-nasıl oldu ?
-daha giymedim.
-hmm tamam...nasıl oldu ?
-bir saniye hanımefedi daha giyemedim.
-hmmm ok... nasıl oldu oldumu ?
-giydim giydim aç kapıyı !
-oha beyefendi one öle ya !
-sen kaşındın amk karısı !
-hayvan herif !
kimi insanı rahatsız eden bir göreve sahiptir. insanlar çünkü izlenmeden daha rahat hareket edip en iyisini almak için çabalar. başka yönlendirmeler tarzımızı etkiler.

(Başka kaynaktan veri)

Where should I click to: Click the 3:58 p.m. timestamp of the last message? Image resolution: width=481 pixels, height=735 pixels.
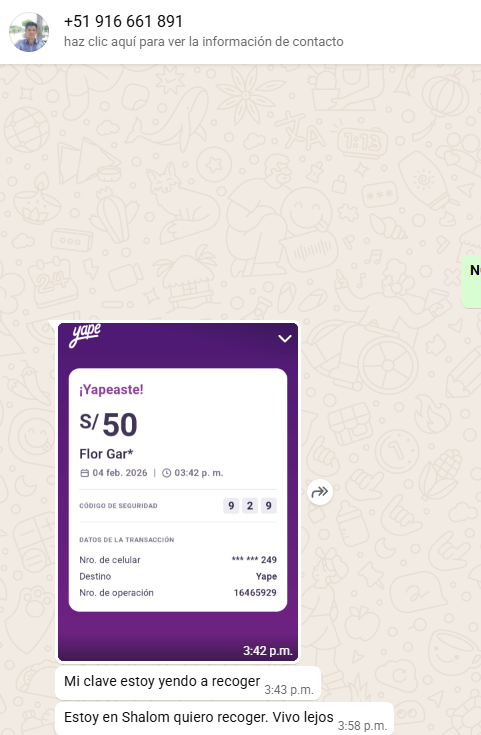[x=362, y=726]
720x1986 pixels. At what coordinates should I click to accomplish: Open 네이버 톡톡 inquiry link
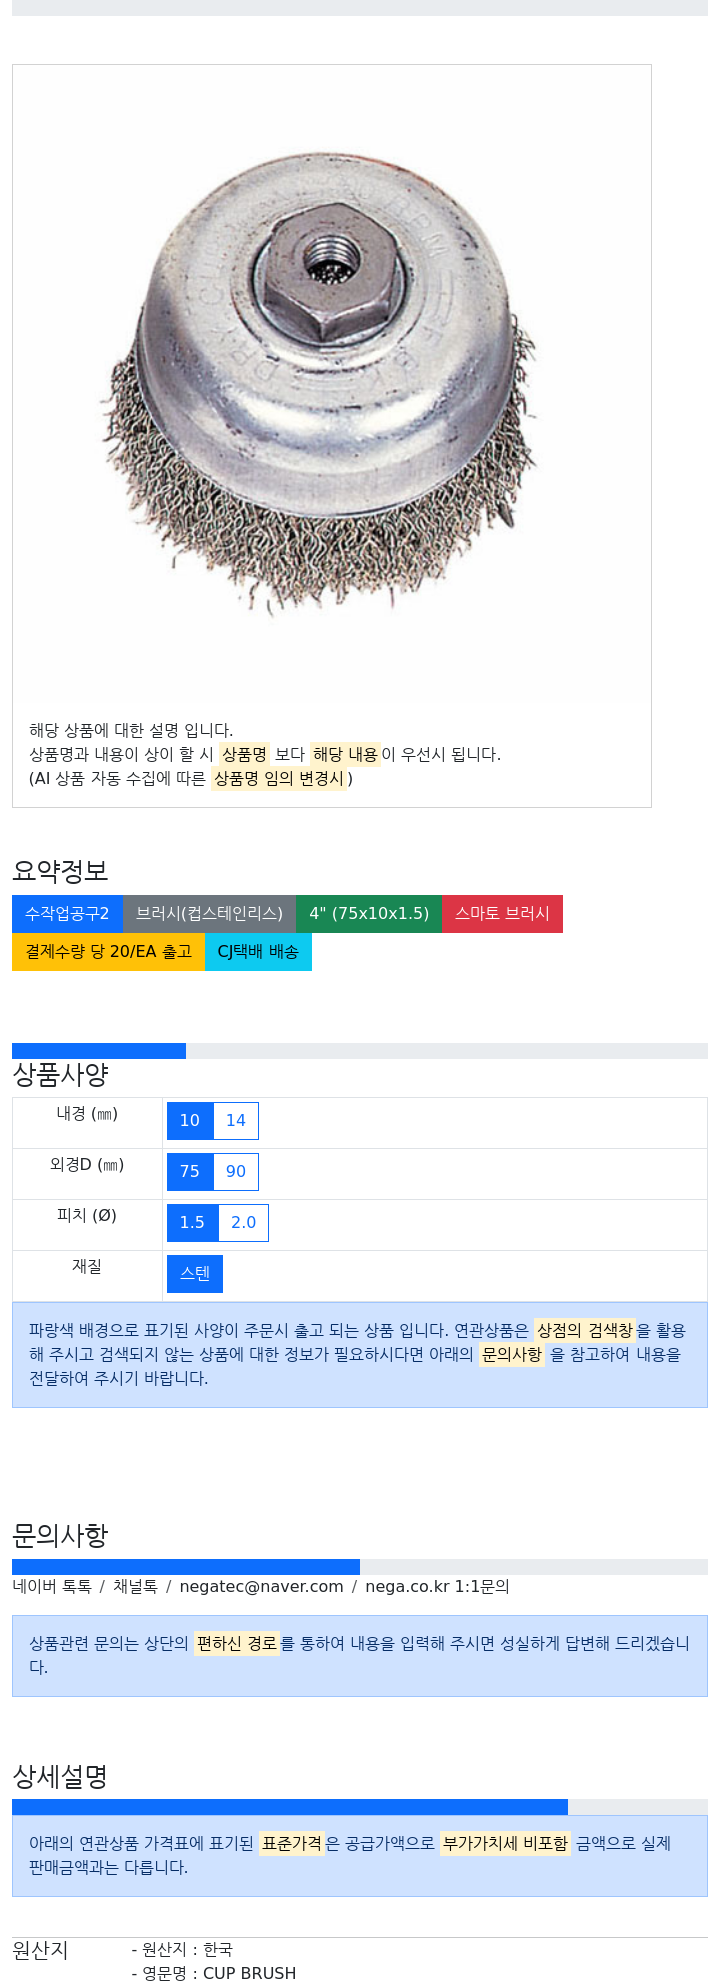[52, 1587]
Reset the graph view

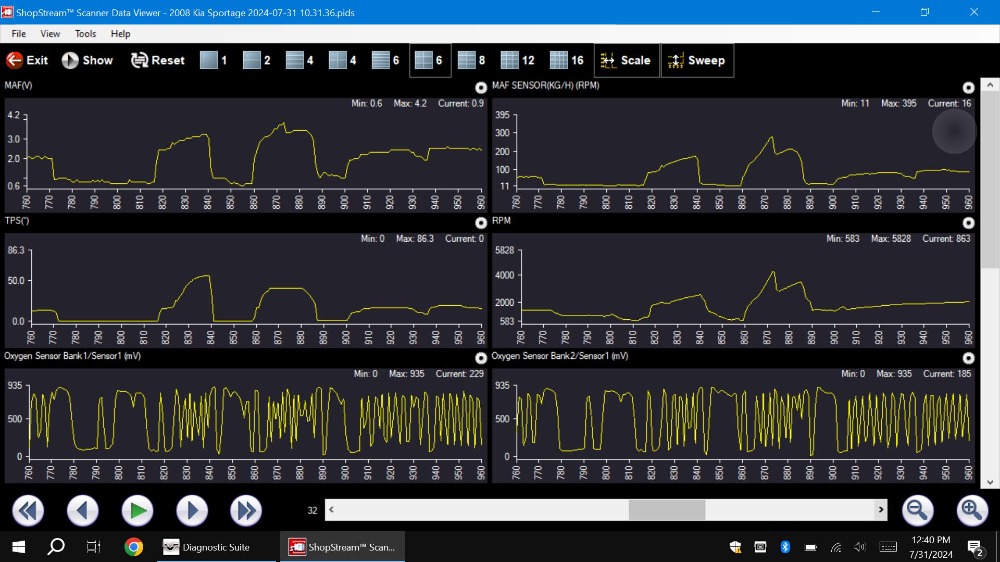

satış görevlisi nam-ı diğer tezgahtar arkadaştır o, asgari ücrete talim eden, normal bir ücret alabilmek için satış kotasını doldurmaya çalışan, borçları, sevgilisi falan olan bir insan evladıdır. artık mağazaların neredeyse tamamında alarm, kamera gibi mağaza sahibini koruyan teçhizat bulunduğundan dolayı, bu kişinin esas amacı size bir şeyler satabilmektir. yalnız hödük olanları çok yakından izler, sorular sorar falan rahatsız eder adamı. işinin ehli olan satıcı içeri giren müşteriyi bir süzer önce, tarzına bakar. müşterinin gözlerini takip eder ki ne almak istiyor onu öğrenebilsin. rahatsız etmez, her müşteride görülen bir kararsızlık anı vardır ki, o an saldırı için en iyi zamandır. sonrası o satıcının kabiliyeti ve müşterinin bir şey satın alma isteğidir.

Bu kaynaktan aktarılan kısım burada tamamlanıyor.